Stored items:
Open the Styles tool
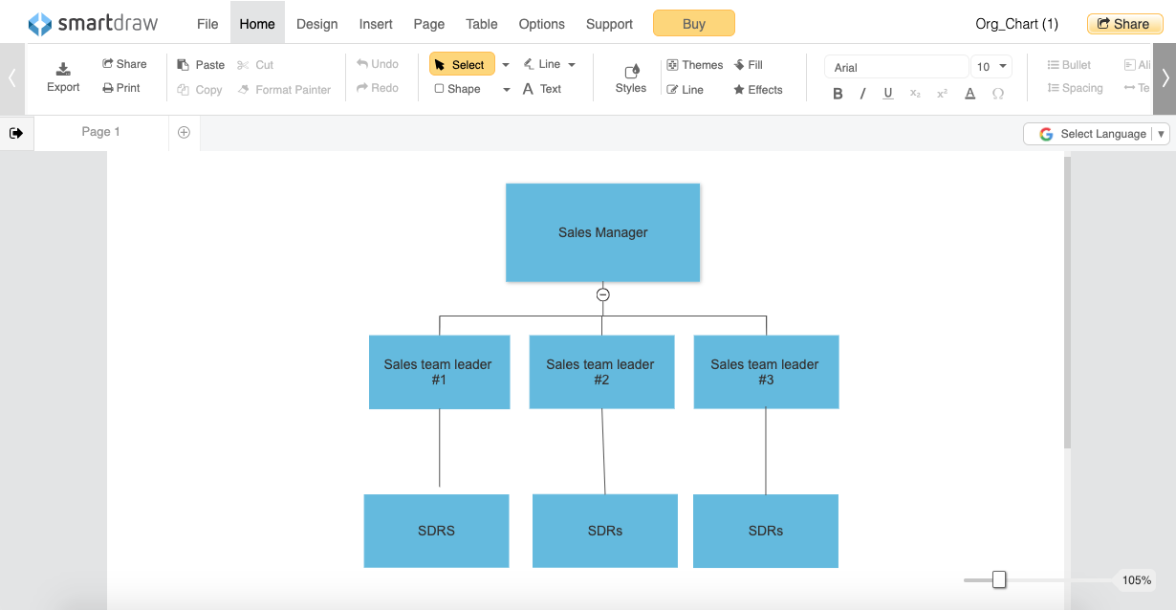This screenshot has width=1176, height=610. (x=631, y=78)
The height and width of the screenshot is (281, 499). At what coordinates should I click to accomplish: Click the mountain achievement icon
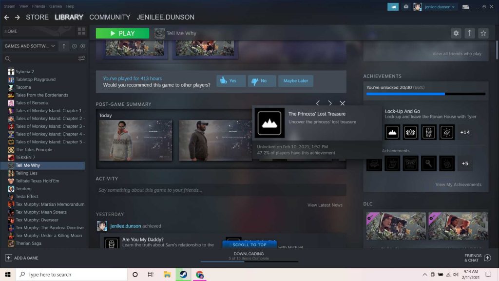tap(392, 132)
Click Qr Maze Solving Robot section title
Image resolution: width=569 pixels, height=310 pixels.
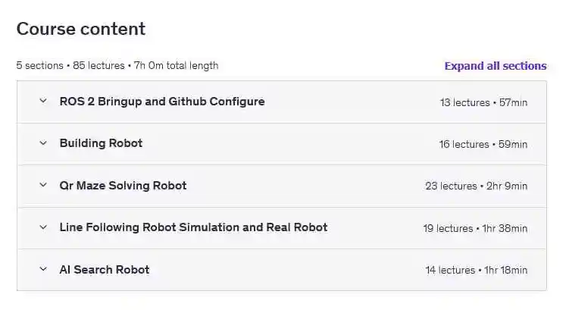[x=123, y=186]
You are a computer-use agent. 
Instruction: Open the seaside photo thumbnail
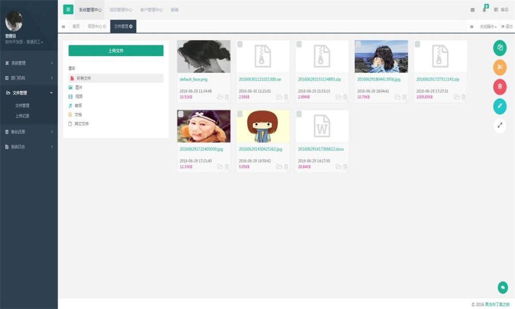coord(381,57)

- **WORK INSTRUCTION**
The answer should consist of every line above, exact and free of images.

- **TASK ANSWER**
Open the Styles tool
This screenshot has width=1176, height=610. (x=631, y=78)
The height and width of the screenshot is (281, 499). At what coordinates should I click to accomplish: Click the mountain achievement icon
tap(392, 132)
Click Qr Maze Solving Robot section title
Image resolution: width=569 pixels, height=310 pixels.
[x=123, y=186]
You are a computer-use agent. 
Instruction: Open the seaside photo thumbnail
coord(381,57)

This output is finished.